- Job:
Rewrite all of the entries below, swapping "Image resolution" for "Screenshot size" and leaving everything else unchanged. Omit the pictures from your answer.
-- Begin Material provided --
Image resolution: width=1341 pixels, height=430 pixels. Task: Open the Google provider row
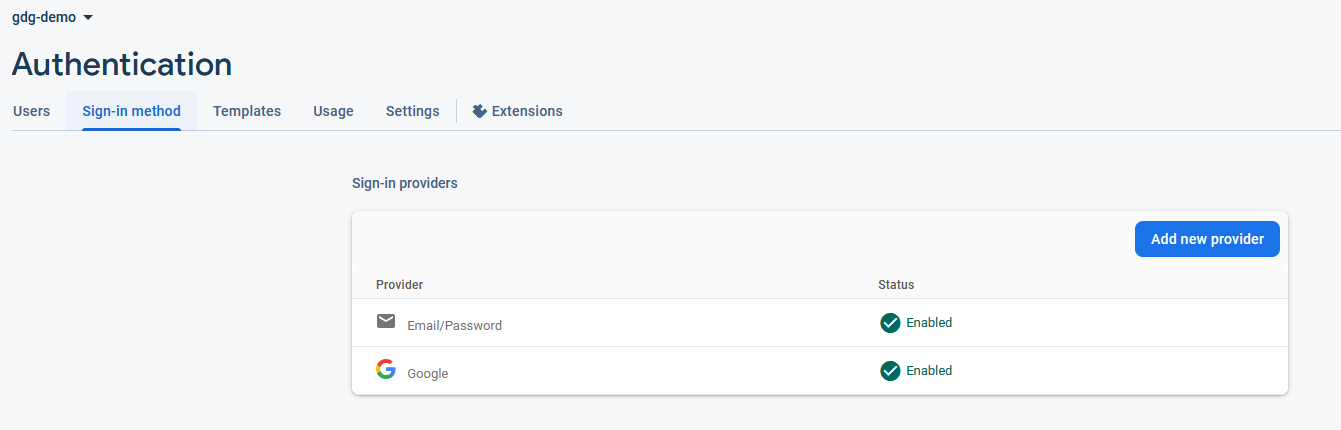click(428, 373)
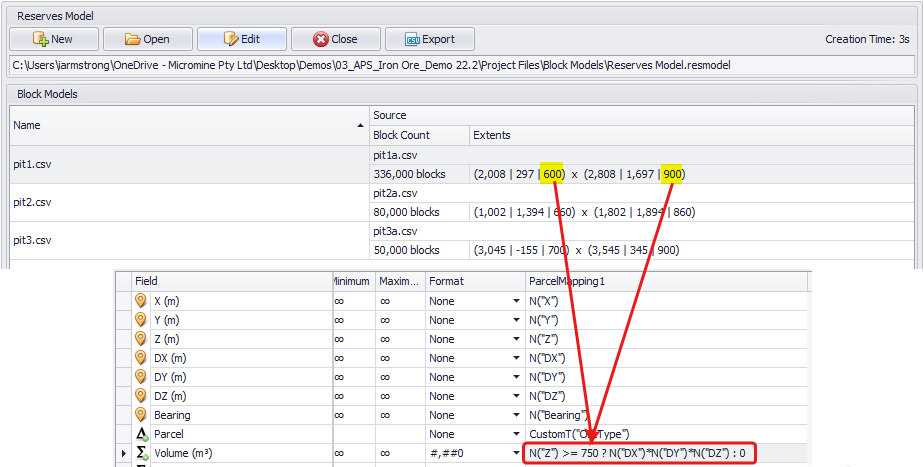
Task: Click the sigma icon for Volume (m³)
Action: tap(140, 454)
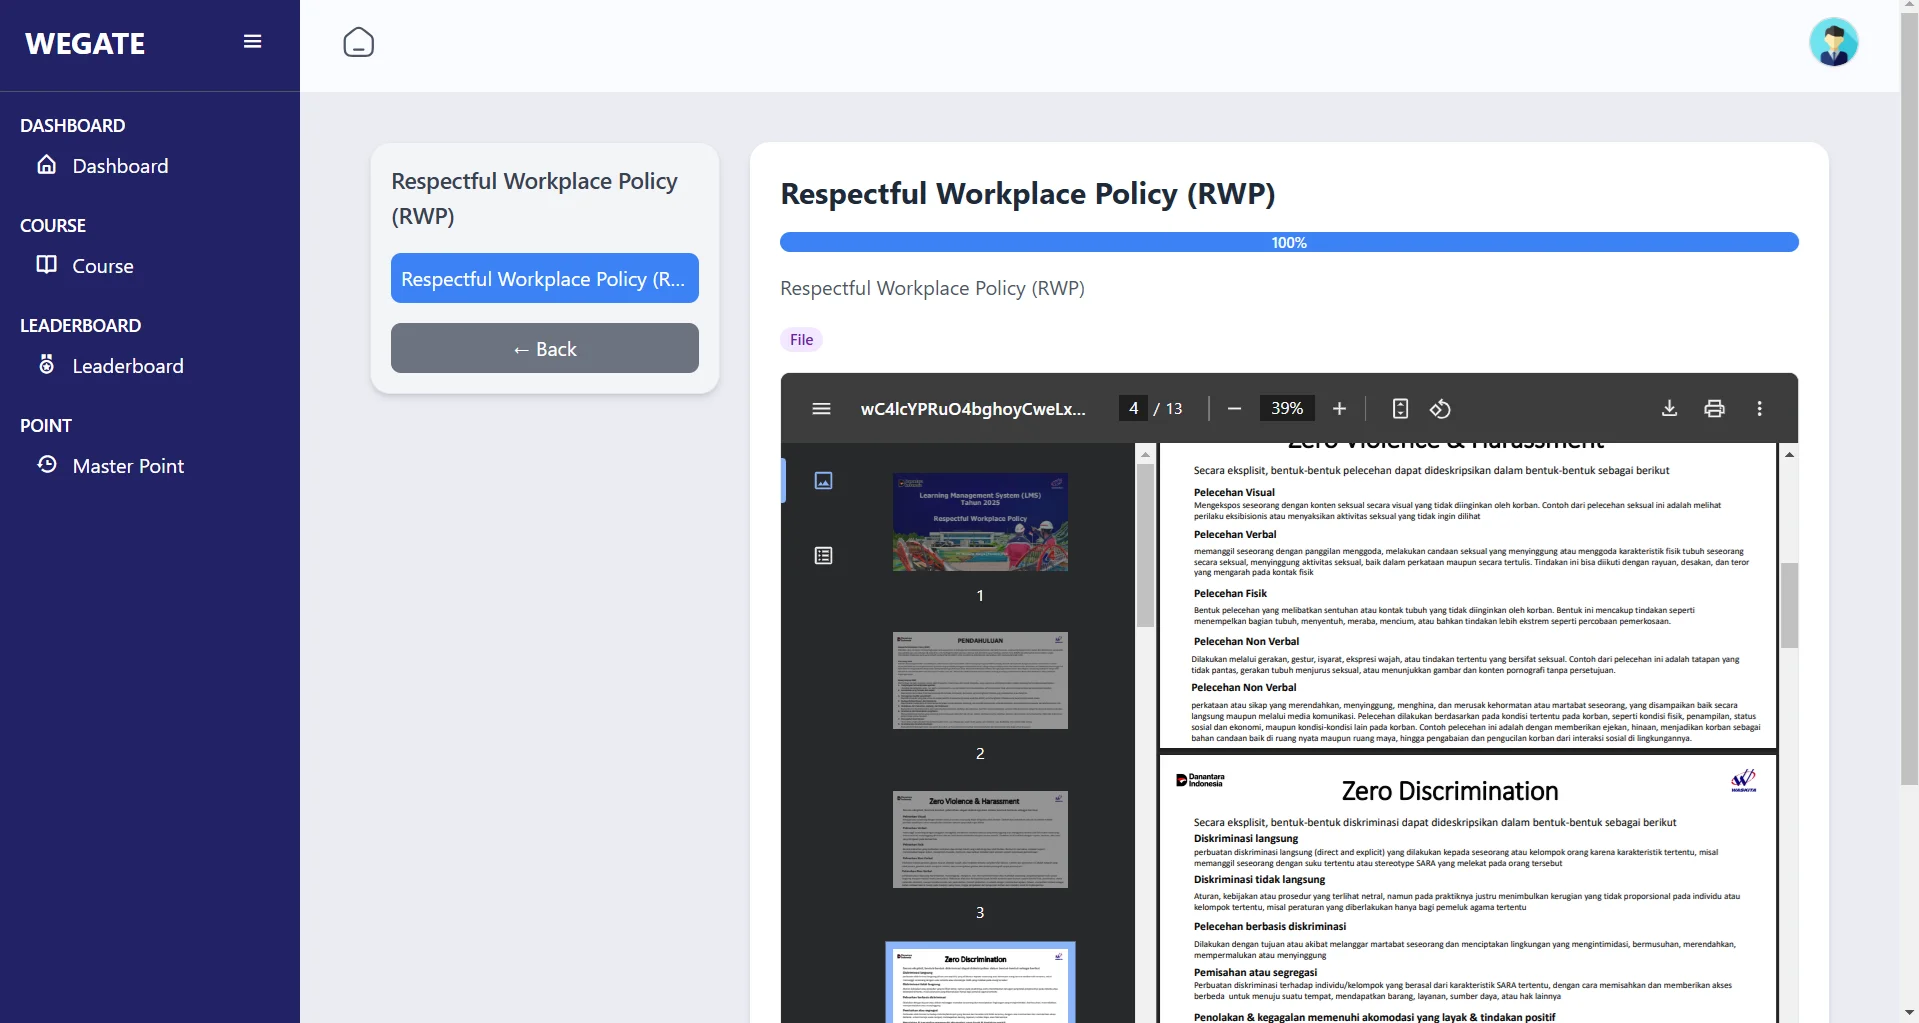Show thumbnails view in PDF sidebar

click(823, 481)
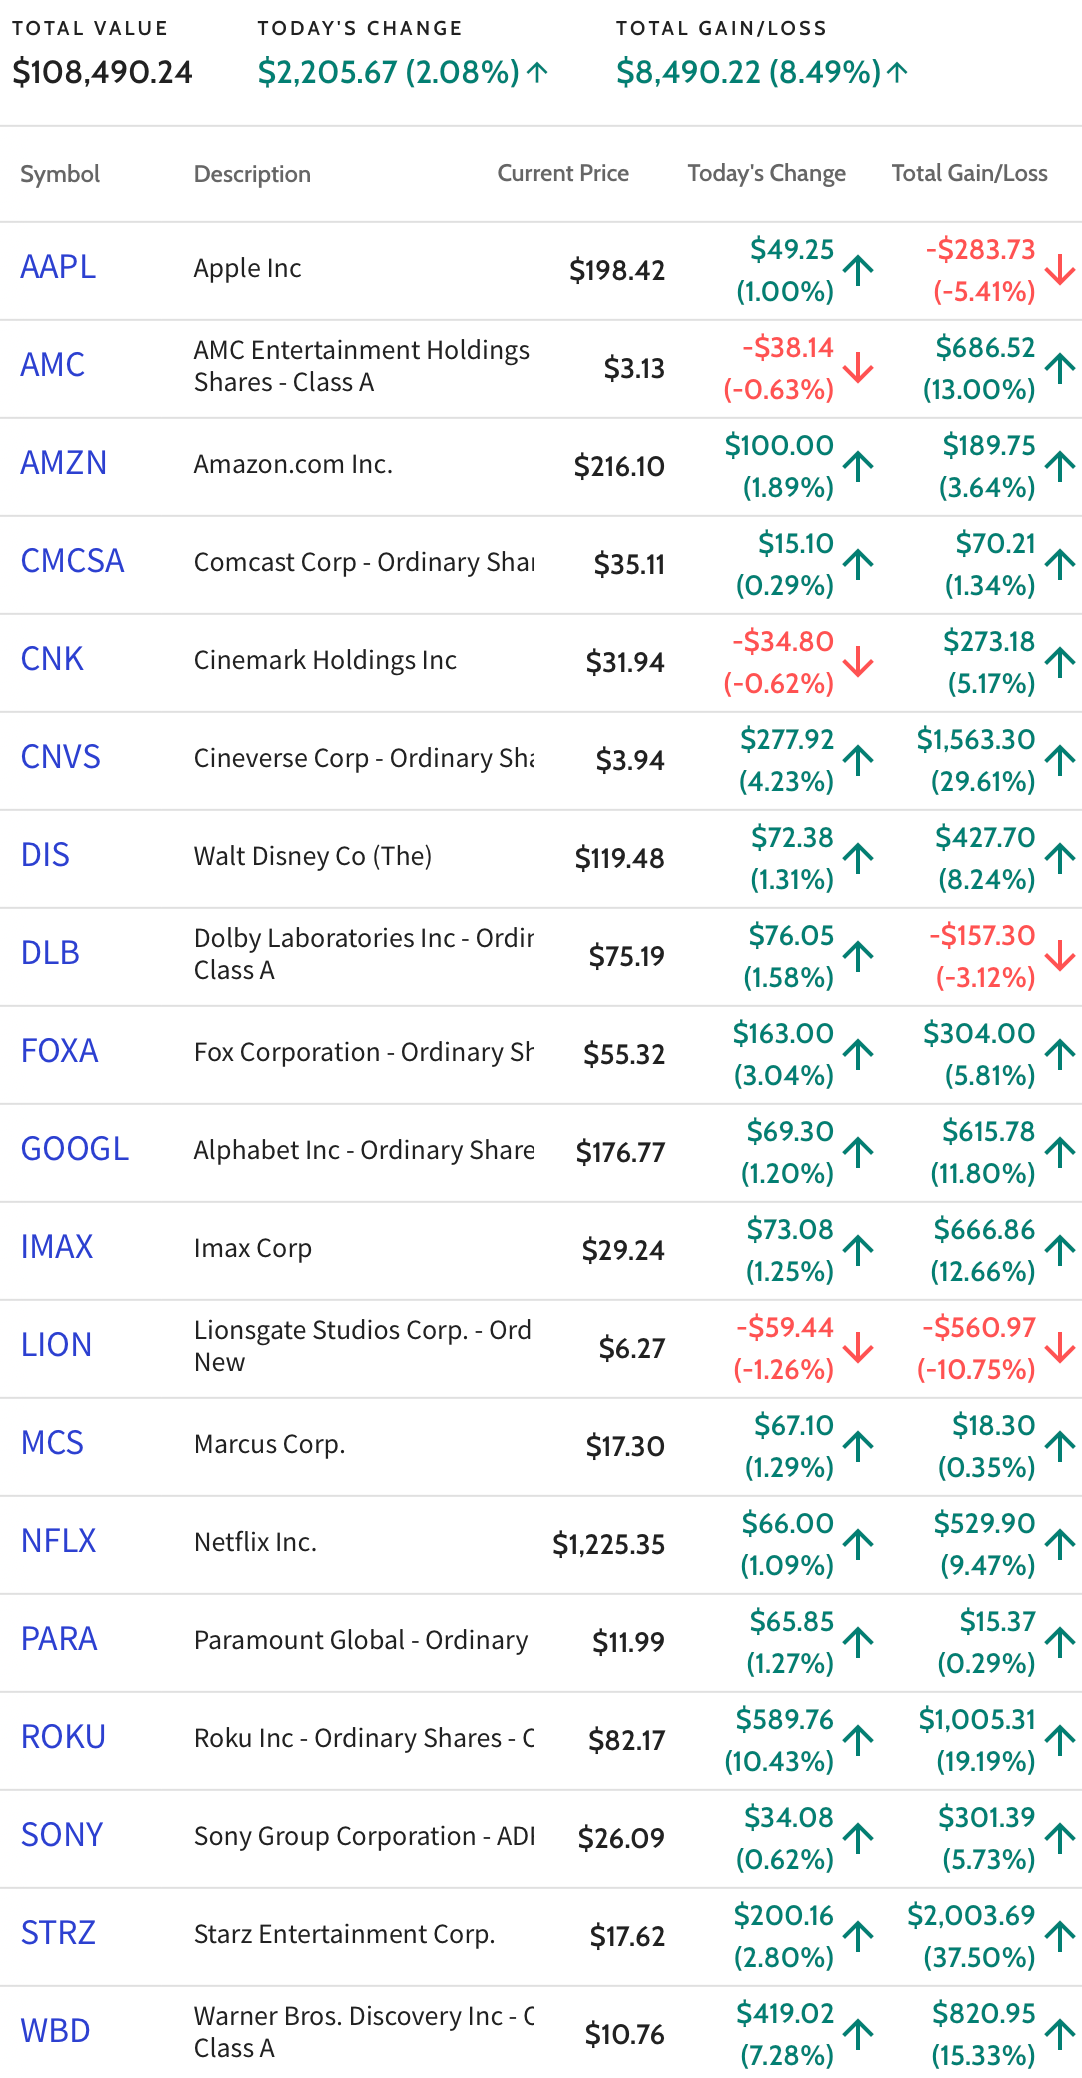Sort by Description column header
This screenshot has width=1082, height=2078.
coord(252,174)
-- End Material provided --
- Task output:
Screenshot size: width=1341 pixels, height=430 pixels. Task: Open the Google provider row
click(428, 373)
Task: Click the sigma icon for Volume (m³)
Action: tap(140, 454)
Show thumbnails view in PDF sidebar

click(823, 481)
Sort by Description column header
This screenshot has width=1082, height=2078.
coord(252,174)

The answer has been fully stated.